Chełmianka przegrywa u siebie z Wiślanami Jaśkowice
Długo wydawało się, że piłkarze Chełmianki szybko zrehabilitują się za ostatnią wpadkę przed własną publicznością. W miniony weekend biało-zieloni przegrali u siebie z Wiślanami Jaśkowice aż 1:6. W piątek drużyna Grzegorza Bonina prowadziła w Krakowie z Garbarnią 1:0, ale w końcu przegrała 1:2.
W pierwszej połowie meczu z Wiślanami Jaśkowice, Chełmianka grała bardzo słabo. Mimo że gra toczyła się na ich boisku, to to goście byli bardziej aktywni i skuteczni. Już w 5. minucie meczu, Wiślani objęli prowadzenie po strzale z rzutu wolnego. Po tej bramce, biało-zieloni próbowali się odbić i stworzyć sytuacje pod bramką rywali, ale bez większego skutku. W 37. minucie doszło do kolejnego gola dla Wiślan, tym razem po błędzie w obronie Chełmianki.
Druga połowa meczu była jeszcze gorsza dla gospodarzy. Już w 46. minucie Wiślani zdobyli trzecią bramkę, a w 61. minucie podwyższyli na 4:0. W końcówce meczu, Chełmianka zdołała strzelić honorowego gola, ale to nie było już w stanie odwrócić losów spotkania. Wiślani jeszcze dwukrotnie trafili do siatki, ustalając wynik na 6:1.
Niestety, to kolejna bardzo słaba gra Chełmianki na własnym boisku. W poprzednim meczu przed własną publicznością przegrali z liderem ligi, a teraz ulegli drużynie z dolnej części tabeli. To bardzo zmartwiające dla kibiców, którzy liczyli na poprawę wyników po ostatniej wygranej na wyjeździe.
Następny mecz Chełmianka rozegra u siebie z Pogonią Szczecin. Mam nadzieję, że tym razem uda się odnieść zwycięstwo i zaprezentować lepszą grę. W końcu piłkarze muszą się zrehabilitować przed swoją publicznością i udowodnić, że potrafią wygrywać na własnym boisku.
Natomiast w piątek drużyna Grzegorza Bonina zagrała wyjazdowy mecz z Garbarnią. W pierwszej połowie biało-zieloni prowadzili 1:0, ale niestety w drugiej połowie gospodarze zdołali odwrócić losy spotkania i wygrać 2:1. To bardzo bolesna porażka dla Chełmianki, która była bliska zdobycia cennego punktu na wyjeździe.

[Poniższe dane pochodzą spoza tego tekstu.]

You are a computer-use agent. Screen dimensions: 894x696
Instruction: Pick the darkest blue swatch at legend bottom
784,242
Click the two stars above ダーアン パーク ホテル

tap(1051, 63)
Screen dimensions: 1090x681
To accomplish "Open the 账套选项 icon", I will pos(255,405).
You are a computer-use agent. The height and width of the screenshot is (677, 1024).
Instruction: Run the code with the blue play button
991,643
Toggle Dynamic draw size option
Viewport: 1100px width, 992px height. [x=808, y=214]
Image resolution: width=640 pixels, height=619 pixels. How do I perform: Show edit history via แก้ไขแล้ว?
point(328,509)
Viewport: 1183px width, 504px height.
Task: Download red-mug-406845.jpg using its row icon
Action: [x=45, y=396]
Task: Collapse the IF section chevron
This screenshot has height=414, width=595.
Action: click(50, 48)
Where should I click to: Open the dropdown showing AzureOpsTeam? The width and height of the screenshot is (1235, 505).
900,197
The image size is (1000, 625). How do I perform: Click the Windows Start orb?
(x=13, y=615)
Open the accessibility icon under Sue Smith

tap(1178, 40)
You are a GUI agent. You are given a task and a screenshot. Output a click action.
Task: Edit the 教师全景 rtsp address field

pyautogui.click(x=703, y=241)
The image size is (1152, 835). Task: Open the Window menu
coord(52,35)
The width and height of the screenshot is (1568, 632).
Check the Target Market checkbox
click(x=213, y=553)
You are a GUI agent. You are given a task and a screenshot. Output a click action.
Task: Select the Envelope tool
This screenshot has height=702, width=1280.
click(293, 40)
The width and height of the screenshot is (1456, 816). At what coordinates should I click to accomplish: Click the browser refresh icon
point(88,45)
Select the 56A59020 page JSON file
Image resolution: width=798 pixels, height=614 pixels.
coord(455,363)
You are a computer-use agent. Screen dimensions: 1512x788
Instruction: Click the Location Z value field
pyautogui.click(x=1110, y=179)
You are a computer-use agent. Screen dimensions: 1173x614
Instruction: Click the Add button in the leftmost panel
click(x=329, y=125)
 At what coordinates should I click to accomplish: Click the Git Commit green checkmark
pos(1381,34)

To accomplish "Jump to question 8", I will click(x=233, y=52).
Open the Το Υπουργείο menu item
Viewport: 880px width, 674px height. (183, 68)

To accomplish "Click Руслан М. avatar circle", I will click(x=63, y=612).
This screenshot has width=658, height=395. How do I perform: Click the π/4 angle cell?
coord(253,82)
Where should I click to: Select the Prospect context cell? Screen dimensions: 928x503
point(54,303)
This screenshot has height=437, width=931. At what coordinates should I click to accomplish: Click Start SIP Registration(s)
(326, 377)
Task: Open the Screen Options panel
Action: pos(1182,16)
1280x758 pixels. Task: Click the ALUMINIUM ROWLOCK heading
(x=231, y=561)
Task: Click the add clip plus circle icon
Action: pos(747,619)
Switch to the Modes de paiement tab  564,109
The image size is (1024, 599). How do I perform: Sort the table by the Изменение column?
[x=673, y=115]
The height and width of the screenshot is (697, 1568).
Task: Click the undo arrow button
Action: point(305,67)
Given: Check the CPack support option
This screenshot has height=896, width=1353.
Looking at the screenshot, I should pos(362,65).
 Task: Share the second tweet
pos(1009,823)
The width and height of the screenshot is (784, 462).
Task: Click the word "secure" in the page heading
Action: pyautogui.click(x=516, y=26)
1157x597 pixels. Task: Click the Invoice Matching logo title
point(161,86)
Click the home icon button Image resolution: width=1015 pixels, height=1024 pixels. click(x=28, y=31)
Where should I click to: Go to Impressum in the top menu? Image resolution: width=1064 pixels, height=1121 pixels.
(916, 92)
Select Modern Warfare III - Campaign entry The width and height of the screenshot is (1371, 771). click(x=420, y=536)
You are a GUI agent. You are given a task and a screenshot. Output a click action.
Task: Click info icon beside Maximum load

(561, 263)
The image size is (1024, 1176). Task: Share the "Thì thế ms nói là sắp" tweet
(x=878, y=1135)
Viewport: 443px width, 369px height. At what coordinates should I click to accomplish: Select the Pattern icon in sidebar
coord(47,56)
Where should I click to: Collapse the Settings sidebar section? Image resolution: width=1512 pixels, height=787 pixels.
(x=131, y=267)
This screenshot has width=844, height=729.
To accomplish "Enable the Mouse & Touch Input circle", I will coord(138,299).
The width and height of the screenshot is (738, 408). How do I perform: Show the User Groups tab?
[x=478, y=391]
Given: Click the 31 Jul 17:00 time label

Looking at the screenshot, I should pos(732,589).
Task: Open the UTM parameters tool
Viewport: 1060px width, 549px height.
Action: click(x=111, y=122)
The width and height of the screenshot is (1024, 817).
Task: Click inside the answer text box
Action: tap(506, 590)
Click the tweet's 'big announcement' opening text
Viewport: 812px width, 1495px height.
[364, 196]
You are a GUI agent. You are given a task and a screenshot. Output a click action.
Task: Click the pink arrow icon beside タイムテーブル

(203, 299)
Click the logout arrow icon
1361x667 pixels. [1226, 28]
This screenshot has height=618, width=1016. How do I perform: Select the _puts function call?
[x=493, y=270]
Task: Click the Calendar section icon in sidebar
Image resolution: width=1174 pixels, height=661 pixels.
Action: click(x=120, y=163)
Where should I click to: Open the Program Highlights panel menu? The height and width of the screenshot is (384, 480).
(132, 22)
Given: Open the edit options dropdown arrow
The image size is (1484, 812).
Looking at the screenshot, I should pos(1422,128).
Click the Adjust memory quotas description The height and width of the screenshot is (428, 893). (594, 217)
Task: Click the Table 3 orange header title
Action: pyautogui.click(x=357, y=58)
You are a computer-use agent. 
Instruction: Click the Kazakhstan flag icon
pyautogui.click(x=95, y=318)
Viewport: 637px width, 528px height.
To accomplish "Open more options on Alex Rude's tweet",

Bardzo ważne jest teraz, aby piłkarze nie załamali się po tych dwóch porażkach i w dalszym ciągu walczyli o jak najlepsze wyniki w kolejnych meczach. Mam nadzieję, że trener Bonin zdoła skutecznie poprowadzić zespół i znaleźć sposób na wyjście z kryzysu. Kibice Chełmianki zasługują na dobrą grę i wyniki, więc teraz trzeba się skupić na poprawieniu sytuacji w lidze.
Trzeba pamiętać, że piłka nożna to nie tylko wyniki, ale również nieustanna walka i dążenie do poprawy swoich umiejętności. Mam nadzieję, że piłkarzom Chełmianki uda się to udowodnić w kolejnych meczach i zakończyć sezon z dobrym wynikiem.